During my site evaluations for this rotation, I presented two cases that I found to be interesting and very relevant to my family medicine rotation. For my first H&P, I discussed an older female patient with a history of hypertension, hyperlipidemia, and history of cholelithiasis who presented with a complaint of abdominal pain that began one week ago. Given her history and symptoms of exacerbation of pain after meals, her findings were most consistent with biliary colic or acute cholelithiasis. Physical exam was notable for epigastric and right upper quadrant tenderness, without guarding or rebound and her vitals were hemodynamically stable. We obtained basic labs and prescribed omeprazole for symptomatic relief. We also gave referrals for an abdominal ultrasound and general surgery for further evaluation. Although this was a general and vague presentation of abdominal pain, the patient’s history and relevant symptoms made the diagnosis easier to interpret. Additionally, we also focused on symptomatic and long term management, which emphasizes the importance of preventative care in outpatient settings.

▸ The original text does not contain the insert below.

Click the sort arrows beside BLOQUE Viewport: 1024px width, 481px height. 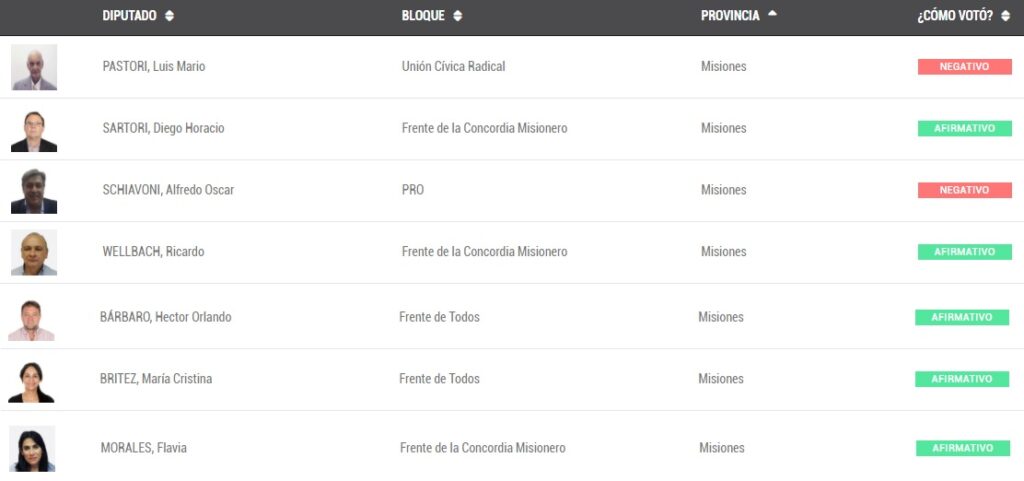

For my final site evaluation, I presented my second H&P on a female patient with a history of hypertension, hyperlipidemia, and diabetes who presented with a cough and sore throat that has been going on for 4 days. On physical exam, there were diffuse decreased breath sounds and wheezing heard throughout bilateral lung fields. Congestion of the nasal mucosa was noted along with mild erythema of the oropharynx. We obtained covid and throat swab, started the patient on DuoNebs in office with improvement in wheezing and overall breathing, and prescribed the patient with benzonatate, an albuterol inhaler, and Zithromax. Viral upper respiratory infections are a common presentation in family medicine and the acute management depends on many factors, such as age, clinical presentation, and the presence or absence of comorbidities. This case taught me how to manage these acute conditions before it progresses and worsens for the patient.
Overall, I received good feedback on my cases in areas where I can improve on and continue doing well. I received feedback on enhancing my patient education, especially considering chronic conditions, such as hypertension or diabetes. Although patients may present with acute cases, their chronic conditions still need to be addressed which reinforces the importance of primary care.